— START Listing —

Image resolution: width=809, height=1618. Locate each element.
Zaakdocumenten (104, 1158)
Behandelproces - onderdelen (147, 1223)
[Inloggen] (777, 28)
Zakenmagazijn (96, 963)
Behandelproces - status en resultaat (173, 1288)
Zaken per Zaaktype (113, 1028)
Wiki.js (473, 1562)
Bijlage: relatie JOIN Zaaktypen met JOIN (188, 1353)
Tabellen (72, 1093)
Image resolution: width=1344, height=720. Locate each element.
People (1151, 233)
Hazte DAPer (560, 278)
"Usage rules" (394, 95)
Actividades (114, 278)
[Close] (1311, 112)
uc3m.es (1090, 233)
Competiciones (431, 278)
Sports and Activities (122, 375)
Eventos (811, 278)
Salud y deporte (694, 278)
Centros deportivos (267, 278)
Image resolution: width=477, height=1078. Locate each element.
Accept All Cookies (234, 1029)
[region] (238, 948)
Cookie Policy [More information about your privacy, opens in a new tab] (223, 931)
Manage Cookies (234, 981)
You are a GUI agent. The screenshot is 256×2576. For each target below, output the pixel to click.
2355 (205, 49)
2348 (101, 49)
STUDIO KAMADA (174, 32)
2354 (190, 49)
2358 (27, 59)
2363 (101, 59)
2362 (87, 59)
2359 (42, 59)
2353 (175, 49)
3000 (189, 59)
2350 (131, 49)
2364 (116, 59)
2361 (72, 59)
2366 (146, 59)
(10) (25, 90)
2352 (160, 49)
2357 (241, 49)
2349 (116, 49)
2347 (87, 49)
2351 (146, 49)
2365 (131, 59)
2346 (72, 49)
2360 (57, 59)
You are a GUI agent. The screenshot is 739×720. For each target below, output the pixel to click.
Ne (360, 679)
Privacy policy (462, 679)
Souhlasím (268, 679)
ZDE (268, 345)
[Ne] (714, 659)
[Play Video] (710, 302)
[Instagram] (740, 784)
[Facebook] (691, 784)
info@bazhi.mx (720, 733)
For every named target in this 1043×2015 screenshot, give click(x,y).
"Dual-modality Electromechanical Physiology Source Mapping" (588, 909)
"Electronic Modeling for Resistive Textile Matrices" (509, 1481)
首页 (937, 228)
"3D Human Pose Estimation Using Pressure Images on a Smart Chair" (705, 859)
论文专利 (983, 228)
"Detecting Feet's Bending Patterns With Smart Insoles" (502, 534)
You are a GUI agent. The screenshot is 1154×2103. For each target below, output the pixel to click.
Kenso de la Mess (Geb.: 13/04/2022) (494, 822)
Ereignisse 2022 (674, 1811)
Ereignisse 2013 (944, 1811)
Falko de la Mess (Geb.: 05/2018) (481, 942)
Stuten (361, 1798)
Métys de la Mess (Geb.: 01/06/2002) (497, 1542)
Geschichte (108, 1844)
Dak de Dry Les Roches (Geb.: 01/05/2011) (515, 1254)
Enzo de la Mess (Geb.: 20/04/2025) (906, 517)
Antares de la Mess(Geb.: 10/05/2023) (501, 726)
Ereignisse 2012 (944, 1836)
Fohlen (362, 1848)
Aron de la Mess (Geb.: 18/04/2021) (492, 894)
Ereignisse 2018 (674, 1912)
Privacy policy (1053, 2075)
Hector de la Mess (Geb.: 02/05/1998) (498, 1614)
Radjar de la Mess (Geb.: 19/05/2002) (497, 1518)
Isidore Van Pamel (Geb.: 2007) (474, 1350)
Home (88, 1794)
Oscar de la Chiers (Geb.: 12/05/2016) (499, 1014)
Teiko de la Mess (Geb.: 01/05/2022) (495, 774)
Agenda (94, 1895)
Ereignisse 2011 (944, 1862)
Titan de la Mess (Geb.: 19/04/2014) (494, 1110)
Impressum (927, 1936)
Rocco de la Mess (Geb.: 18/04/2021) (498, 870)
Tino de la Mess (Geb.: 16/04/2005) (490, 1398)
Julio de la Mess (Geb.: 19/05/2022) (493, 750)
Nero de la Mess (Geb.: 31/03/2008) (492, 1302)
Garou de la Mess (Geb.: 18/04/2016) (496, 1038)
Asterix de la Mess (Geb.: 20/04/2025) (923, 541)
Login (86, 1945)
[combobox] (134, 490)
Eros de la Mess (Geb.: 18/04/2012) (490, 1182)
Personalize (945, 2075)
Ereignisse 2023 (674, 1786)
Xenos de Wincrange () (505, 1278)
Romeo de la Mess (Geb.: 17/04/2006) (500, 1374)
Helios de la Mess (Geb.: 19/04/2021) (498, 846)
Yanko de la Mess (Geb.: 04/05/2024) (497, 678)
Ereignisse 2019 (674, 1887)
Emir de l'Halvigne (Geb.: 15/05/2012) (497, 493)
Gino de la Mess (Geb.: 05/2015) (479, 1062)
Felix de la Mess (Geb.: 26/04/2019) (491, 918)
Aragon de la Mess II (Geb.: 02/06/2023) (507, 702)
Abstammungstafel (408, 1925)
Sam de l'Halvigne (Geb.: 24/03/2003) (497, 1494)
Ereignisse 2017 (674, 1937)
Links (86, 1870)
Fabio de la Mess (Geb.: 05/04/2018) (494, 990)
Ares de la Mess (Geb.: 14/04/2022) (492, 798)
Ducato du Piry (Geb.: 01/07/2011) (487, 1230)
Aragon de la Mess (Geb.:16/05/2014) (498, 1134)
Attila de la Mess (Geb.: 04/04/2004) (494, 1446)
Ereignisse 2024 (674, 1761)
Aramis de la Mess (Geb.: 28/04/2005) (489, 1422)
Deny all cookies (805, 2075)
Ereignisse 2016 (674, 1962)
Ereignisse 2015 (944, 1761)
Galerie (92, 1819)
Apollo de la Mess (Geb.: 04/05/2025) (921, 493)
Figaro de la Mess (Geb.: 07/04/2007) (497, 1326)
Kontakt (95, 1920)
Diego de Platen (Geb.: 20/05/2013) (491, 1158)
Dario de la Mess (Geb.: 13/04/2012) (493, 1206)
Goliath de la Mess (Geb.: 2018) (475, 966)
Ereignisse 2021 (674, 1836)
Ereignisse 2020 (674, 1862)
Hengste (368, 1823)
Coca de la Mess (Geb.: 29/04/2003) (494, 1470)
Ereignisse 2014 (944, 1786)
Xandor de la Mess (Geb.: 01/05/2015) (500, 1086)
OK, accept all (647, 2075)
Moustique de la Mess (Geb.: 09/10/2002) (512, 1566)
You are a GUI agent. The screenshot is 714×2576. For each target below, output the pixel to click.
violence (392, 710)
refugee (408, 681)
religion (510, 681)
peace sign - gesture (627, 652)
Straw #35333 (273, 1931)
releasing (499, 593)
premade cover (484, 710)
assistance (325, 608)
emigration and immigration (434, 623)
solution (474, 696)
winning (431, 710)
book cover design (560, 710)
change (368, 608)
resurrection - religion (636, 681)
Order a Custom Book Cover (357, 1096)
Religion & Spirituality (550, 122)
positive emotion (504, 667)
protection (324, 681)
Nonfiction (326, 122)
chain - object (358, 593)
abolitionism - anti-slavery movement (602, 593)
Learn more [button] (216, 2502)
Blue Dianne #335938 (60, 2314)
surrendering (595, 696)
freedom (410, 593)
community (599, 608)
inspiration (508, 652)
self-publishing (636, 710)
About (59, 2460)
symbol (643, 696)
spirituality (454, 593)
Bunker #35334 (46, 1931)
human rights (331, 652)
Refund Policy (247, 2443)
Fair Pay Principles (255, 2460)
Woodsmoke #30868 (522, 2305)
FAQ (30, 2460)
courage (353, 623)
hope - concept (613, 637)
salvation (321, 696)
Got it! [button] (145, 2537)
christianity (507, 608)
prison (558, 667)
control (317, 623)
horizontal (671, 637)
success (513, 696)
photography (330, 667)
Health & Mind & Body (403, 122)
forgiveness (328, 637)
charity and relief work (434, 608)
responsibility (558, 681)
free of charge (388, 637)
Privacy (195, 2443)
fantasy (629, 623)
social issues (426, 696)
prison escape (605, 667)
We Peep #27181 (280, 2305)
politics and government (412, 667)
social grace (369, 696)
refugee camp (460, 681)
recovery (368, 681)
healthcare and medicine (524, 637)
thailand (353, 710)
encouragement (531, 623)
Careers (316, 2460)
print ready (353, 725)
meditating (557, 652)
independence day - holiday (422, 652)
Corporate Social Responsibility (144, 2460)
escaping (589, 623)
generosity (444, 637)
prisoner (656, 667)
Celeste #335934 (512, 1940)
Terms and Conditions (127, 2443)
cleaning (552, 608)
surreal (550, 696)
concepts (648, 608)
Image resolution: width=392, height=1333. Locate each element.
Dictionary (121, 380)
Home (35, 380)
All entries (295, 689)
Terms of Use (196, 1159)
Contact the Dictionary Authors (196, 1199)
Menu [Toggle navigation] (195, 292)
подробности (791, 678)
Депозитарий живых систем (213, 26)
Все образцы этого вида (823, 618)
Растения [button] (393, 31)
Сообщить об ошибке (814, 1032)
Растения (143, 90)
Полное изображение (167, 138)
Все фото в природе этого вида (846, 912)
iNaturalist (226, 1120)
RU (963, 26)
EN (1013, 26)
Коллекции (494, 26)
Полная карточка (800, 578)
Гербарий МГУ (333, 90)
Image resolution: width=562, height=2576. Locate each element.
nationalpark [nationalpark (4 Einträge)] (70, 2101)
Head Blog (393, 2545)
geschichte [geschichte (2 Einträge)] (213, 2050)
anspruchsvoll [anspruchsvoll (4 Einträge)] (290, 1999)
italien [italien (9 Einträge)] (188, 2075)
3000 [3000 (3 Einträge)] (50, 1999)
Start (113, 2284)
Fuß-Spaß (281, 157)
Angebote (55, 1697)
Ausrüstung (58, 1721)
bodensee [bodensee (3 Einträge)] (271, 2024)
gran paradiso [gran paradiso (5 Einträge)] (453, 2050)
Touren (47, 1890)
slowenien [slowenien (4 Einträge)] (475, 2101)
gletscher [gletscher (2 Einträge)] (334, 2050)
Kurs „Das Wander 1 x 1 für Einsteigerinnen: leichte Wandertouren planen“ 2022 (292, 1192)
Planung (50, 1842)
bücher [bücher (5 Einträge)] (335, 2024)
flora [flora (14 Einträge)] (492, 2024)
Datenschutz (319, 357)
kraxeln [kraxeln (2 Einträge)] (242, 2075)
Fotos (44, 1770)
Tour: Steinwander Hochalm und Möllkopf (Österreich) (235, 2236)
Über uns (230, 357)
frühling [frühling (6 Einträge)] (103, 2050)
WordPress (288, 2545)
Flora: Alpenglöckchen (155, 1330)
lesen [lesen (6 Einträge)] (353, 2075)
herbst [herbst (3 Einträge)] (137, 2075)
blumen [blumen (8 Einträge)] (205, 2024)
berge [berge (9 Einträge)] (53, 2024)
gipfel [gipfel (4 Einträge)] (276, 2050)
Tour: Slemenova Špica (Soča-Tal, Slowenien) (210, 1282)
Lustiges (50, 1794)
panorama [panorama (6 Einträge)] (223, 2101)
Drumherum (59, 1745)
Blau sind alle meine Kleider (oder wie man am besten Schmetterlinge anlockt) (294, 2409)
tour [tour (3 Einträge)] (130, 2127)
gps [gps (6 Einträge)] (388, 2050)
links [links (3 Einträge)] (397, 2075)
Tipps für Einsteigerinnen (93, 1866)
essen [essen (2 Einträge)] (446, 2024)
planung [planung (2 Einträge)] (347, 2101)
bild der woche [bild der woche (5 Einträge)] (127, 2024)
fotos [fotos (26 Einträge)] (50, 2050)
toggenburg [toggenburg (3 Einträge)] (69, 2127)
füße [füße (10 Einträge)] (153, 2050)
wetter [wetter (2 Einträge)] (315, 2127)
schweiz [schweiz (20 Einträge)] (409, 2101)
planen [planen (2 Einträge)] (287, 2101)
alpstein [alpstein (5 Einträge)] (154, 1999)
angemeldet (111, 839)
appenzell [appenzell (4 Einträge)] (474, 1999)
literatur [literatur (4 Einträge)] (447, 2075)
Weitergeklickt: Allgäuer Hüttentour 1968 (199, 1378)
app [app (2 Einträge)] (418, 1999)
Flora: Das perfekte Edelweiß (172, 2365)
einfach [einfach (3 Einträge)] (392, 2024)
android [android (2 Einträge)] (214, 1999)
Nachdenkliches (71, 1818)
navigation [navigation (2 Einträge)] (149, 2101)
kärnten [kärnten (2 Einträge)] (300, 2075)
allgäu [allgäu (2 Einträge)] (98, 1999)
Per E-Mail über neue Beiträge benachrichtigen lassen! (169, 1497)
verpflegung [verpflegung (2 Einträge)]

— END Listing —

Please rewrite everything from the record containing "2365 (131, 59)" down to the one containing "Kenso de la", replacing "Privacy policy" with "Privacy notice" and leaving all else unchanged.

Problem solution:
2365 (131, 59)
2346 (72, 49)
2360 (57, 59)
You are a GUI agent. The screenshot is 739×720. For each target below, output the pixel to click.
Ne (360, 679)
Privacy notice (462, 679)
Souhlasím (268, 679)
ZDE (268, 345)
[Ne] (714, 659)
[Play Video] (710, 302)
[Instagram] (740, 784)
[Facebook] (691, 784)
info@bazhi.mx (720, 733)
For every named target in this 1043×2015 screenshot, give click(x,y).
"Dual-modality Electromechanical Physiology Source Mapping" (588, 909)
"Electronic Modeling for Resistive Textile Matrices" (509, 1481)
首页 (937, 228)
"3D Human Pose Estimation Using Pressure Images on a Smart Chair" (705, 859)
论文专利 (983, 228)
"Detecting Feet's Bending Patterns With Smart Insoles" (502, 534)
You are a GUI agent. The screenshot is 1154×2103. For each target below, output the pixel to click.
Kenso de la Mess (Geb.: 13/04/2022) (494, 822)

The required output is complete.